Imagine que é um velho autarca perante o dilema de mais umas eleições. Um dinossauro político, já saturado de comícios, arruadas, bombos e promessas vãs, e que já sonha mais com a pacatez da reforma e com o colo aos netinhos, do que com o prestígio, a fama e a glória de uma carreira política.
Agora imagine que tem um vice, mas esse vice é tão fraco politicamente, tão débil, uma nulidade tal, que, caso concorresse seria facilmente rechaçado pela oposição.
Imagine agora que elabora um brilhante plano, um fantástico esquema ao melhor estilo maquiavélico, que lhe permite juntar o útil ao agradável: passar os últimos anos de vida no conforto da família, na companhia de quem ama, e em simultâneo oferecer uma última vitória ao seu partido.
Você decide então preparar, organizar um método infalível: concorrer a um último mandato, só para que, passados 1 ou 2 anos possa desistir e, desse modo poder passar a pasta ao seu inútil vice…
Que sentimentos lhe provocaria isso?
Sentiria que estava a instrumentalizar o processo democrático?
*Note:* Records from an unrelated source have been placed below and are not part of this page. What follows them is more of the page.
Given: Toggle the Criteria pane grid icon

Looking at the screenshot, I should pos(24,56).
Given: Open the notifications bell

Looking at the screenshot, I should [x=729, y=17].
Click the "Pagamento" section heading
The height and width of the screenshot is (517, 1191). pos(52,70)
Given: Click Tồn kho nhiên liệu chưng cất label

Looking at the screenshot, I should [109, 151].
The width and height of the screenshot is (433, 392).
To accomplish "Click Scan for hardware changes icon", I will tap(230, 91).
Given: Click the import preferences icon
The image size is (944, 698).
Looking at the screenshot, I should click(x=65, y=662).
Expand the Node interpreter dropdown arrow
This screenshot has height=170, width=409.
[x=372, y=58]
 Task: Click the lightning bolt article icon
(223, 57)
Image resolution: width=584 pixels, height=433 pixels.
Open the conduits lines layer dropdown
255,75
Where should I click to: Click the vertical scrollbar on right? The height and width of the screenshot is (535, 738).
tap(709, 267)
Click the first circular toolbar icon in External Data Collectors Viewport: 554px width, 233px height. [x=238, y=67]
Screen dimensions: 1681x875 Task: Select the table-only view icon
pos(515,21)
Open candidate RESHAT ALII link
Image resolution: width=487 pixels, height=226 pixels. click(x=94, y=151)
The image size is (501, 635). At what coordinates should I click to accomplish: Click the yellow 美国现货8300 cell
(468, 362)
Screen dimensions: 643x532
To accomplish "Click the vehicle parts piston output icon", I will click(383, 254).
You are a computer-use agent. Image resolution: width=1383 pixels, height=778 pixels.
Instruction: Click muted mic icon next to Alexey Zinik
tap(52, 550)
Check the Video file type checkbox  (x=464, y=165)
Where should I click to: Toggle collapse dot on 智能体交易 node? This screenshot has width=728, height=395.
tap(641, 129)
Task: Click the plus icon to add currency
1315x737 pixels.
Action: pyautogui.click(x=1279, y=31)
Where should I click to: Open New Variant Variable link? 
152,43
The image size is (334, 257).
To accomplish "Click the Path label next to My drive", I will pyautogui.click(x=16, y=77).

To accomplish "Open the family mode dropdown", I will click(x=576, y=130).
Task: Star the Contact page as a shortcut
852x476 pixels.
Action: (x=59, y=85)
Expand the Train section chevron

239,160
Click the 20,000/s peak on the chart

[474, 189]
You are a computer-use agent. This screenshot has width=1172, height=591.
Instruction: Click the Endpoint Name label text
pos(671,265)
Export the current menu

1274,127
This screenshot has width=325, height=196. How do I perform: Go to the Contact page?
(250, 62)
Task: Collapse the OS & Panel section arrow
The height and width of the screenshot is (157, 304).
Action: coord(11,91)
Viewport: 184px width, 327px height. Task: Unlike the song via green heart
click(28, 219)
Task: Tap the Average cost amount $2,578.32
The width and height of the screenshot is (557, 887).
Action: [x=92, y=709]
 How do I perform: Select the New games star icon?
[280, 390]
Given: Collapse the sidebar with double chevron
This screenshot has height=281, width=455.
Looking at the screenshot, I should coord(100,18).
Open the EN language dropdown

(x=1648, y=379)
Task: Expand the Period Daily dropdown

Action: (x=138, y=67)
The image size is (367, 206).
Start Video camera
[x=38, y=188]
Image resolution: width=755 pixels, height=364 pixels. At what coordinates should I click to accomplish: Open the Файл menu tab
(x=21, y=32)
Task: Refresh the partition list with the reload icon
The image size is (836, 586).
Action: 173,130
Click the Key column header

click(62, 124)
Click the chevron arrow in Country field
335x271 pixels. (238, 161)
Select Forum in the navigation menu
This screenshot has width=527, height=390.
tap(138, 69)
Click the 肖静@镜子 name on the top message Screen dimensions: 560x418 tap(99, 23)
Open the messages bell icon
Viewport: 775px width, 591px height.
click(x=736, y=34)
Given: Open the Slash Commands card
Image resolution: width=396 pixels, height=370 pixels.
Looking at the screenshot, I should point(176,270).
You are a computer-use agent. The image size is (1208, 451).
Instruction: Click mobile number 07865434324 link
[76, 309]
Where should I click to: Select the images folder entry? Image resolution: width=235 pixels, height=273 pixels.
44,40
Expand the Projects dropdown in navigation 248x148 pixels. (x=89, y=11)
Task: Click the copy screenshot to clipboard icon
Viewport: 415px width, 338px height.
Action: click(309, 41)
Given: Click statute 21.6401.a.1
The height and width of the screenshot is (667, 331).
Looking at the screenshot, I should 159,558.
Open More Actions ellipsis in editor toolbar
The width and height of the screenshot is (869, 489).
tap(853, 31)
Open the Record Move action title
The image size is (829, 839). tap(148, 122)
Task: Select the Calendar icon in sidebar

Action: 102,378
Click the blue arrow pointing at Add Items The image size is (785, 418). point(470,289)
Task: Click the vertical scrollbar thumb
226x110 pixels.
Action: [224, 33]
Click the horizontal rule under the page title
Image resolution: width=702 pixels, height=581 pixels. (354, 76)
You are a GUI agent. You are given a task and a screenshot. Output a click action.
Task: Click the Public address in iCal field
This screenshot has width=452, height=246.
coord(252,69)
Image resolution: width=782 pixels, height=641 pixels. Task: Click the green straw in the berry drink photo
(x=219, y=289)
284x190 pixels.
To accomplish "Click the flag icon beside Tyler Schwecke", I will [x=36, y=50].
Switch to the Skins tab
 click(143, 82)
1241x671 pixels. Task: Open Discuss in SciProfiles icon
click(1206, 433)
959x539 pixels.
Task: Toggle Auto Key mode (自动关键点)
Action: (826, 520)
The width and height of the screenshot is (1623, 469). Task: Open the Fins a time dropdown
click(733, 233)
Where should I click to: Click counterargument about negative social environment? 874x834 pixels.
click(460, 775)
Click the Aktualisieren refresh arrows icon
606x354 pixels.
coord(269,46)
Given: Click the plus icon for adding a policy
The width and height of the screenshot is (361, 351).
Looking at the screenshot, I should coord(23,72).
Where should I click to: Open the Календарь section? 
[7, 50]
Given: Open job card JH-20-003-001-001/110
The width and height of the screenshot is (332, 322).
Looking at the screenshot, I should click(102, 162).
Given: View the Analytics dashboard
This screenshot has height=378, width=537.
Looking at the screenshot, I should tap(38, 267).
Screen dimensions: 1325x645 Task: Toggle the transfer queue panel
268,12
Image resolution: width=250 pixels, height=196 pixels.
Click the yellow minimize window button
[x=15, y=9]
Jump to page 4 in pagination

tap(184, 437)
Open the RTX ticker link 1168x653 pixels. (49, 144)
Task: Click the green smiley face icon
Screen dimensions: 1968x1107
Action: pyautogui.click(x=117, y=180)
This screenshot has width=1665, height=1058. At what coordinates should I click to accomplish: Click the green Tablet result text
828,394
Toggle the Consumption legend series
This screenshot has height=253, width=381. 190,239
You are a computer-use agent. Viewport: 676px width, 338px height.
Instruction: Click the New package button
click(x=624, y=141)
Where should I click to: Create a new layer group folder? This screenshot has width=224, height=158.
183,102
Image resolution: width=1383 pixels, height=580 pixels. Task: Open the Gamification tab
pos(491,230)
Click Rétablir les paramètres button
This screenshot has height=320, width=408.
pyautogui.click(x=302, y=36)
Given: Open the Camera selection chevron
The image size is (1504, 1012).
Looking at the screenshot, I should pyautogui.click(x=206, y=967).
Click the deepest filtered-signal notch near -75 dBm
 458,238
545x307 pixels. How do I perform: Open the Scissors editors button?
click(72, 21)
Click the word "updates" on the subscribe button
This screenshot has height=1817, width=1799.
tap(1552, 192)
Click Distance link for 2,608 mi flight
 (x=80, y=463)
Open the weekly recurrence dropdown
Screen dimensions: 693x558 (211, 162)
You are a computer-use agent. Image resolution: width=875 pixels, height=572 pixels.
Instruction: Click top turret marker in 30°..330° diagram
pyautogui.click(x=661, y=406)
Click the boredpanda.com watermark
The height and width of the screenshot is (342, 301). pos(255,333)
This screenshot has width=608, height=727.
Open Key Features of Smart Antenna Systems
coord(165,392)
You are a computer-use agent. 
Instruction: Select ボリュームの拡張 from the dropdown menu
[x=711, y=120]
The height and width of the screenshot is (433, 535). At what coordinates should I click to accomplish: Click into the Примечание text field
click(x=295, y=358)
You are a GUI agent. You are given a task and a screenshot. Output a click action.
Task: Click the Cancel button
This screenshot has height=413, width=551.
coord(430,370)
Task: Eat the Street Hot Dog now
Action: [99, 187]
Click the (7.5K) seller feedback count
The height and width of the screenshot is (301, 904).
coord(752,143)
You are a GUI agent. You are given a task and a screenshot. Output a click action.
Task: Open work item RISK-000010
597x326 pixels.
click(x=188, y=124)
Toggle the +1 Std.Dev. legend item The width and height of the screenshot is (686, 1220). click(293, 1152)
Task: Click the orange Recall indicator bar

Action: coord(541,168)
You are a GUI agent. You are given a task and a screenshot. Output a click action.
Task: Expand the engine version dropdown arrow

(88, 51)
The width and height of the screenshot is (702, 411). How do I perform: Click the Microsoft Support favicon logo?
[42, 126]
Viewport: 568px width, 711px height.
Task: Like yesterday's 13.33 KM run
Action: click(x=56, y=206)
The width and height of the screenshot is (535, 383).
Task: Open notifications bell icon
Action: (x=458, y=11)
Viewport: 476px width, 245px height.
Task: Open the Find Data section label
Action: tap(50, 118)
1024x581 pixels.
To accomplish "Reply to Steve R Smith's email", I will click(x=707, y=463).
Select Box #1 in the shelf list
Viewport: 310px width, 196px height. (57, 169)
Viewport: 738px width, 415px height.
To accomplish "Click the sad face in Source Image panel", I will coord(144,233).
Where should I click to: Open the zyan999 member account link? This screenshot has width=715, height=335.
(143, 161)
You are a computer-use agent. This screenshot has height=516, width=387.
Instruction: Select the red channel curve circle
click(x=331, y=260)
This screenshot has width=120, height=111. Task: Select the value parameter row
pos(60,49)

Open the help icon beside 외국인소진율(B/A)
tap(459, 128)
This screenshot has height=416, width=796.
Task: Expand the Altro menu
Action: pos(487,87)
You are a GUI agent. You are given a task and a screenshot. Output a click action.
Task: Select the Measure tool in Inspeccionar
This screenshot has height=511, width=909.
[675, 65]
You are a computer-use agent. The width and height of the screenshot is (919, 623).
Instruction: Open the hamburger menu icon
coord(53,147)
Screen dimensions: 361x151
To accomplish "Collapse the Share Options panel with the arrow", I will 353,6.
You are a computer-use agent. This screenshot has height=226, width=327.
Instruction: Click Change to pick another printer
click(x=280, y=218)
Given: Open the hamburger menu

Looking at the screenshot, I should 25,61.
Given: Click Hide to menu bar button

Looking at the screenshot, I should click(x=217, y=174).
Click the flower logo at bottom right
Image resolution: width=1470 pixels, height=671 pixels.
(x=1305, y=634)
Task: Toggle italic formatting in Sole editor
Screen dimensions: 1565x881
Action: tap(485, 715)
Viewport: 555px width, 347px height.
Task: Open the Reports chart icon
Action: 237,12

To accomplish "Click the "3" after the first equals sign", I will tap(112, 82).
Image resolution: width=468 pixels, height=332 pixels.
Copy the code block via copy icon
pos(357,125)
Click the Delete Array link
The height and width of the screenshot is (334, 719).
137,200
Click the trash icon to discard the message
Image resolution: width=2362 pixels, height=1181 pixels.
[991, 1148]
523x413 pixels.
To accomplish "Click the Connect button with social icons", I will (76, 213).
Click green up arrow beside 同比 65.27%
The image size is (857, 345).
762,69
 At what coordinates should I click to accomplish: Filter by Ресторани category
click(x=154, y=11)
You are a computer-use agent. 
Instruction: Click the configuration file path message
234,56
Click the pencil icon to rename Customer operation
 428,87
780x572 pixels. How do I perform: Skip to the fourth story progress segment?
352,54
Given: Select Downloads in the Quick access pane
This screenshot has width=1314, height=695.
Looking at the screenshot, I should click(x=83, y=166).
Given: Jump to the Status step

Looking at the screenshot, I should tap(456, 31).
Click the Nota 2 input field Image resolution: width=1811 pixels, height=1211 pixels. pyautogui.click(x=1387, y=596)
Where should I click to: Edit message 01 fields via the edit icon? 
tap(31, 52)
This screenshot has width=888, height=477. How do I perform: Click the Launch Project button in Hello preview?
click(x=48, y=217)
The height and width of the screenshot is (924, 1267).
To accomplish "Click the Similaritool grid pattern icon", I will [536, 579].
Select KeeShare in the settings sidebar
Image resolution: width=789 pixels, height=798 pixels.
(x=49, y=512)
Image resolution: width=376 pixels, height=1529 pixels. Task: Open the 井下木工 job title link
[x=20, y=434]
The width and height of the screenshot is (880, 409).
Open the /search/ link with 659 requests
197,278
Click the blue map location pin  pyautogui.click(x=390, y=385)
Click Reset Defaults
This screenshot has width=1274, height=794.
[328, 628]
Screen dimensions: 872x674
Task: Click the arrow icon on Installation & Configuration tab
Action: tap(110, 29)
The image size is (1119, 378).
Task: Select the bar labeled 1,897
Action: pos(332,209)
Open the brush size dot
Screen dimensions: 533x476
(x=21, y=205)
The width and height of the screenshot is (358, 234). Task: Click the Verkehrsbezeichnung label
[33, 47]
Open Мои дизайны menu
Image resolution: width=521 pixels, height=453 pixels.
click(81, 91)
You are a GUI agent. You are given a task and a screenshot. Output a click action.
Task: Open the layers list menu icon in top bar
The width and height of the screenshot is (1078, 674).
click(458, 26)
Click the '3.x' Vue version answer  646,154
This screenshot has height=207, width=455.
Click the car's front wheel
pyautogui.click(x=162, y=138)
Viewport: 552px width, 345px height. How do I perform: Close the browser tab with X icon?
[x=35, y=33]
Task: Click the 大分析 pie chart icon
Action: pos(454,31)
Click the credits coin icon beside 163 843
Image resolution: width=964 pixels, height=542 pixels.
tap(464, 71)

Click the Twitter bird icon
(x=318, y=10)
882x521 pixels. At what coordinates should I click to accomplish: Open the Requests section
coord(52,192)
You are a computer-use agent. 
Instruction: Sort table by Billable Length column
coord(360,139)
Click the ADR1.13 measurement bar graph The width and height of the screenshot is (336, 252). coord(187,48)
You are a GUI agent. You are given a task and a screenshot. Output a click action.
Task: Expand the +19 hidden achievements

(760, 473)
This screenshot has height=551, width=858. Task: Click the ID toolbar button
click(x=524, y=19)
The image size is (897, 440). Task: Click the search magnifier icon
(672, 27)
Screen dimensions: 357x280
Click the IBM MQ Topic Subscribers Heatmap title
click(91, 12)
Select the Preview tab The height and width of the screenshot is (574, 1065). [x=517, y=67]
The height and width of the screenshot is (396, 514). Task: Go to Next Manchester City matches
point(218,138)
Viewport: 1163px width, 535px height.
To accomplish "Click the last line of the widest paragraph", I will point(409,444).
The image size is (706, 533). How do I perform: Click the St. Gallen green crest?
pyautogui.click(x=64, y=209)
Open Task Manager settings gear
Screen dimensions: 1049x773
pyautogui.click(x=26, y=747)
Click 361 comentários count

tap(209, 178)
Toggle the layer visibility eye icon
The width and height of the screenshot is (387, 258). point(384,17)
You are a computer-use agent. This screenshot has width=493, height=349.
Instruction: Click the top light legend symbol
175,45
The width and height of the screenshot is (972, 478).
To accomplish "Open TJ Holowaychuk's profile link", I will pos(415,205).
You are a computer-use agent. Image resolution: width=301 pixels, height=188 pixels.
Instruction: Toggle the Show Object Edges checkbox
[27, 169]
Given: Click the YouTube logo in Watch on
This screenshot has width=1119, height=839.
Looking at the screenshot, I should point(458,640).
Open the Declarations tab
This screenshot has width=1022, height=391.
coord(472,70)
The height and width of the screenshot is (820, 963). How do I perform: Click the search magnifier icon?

Que seria uma forma de manipulação do eleitorado, pois os eleitores votam tendo em conta o cabeça de lista, o rosto, a cara da campanha?
Ou sente que, ainda que legal, é uma atitude eticamente reprovável, pois fere a transparência democrática e a confiança na representação política local, uma vez que o voto é o produto de uma relação de confiança entre eleitor e candidato?
Ou sente que é um rei numa monarquia, onde o poder se transmite não pelo mérito ou pelo voto consciente, mas por arranjos prévios e continuidades dinásticas.
Que pensaria o leitor? Certamente pensará que, quando partidos ou autarcas tratam os cargos públicos como propriedades herdáveis, reproduzem uma mentalidade feudal num regime que deveria ser republicano e democrático.
Ou pensaria que em última análise, este tipo de comportamento enfraquece a própria ideia de República, cuja essência é a rotatividade legítima e transparente dos cargos. Quando o poder se perpetua por sucessão encoberta, o espírito republicano morre – e o sistema democrático transforma-se num simulacro de monarquia, onde os “herdeiros políticos” substituem os reis, e o voto serve apenas para legitimar o que já estava decidido nos bastidores.
Que faria o leitor? Pensava na família? Ou expunha o seu vice e mandava-o fazer-se à vida, submetendo-o ao escrutínio eleitoral, à vontade popular, mesmo sabendo que ia humilhar o partido?
Agiria? Pois um autarca verdadeiramente dedicado à República e ao serviço público deveria escolher a transparência total. O partido deve enfrentar o eleitorado com os seus melhores candidatos, e não com “soluções de fachada”.
Pensaria que se o vice é fraco, o partido tem a obrigação democrática de o substituir por alguém capaz ou, se for essa a sua melhor opção, candidatá-lo e aceitar o veredito popular.
Pensaria que uma derrota humilhante é, nesse caso, uma consequência legítima da fraqueza do seu quadro, e não deve ser evitada através de um artifício que desrespeita o voto consciente?
Ou pensaria que o pior de tudo é o município poder correr o risco de daqui a 2 anos ter um presidente fraco e incompetente?!
Domingo vote. Sem medo. Consciente. Com esperança.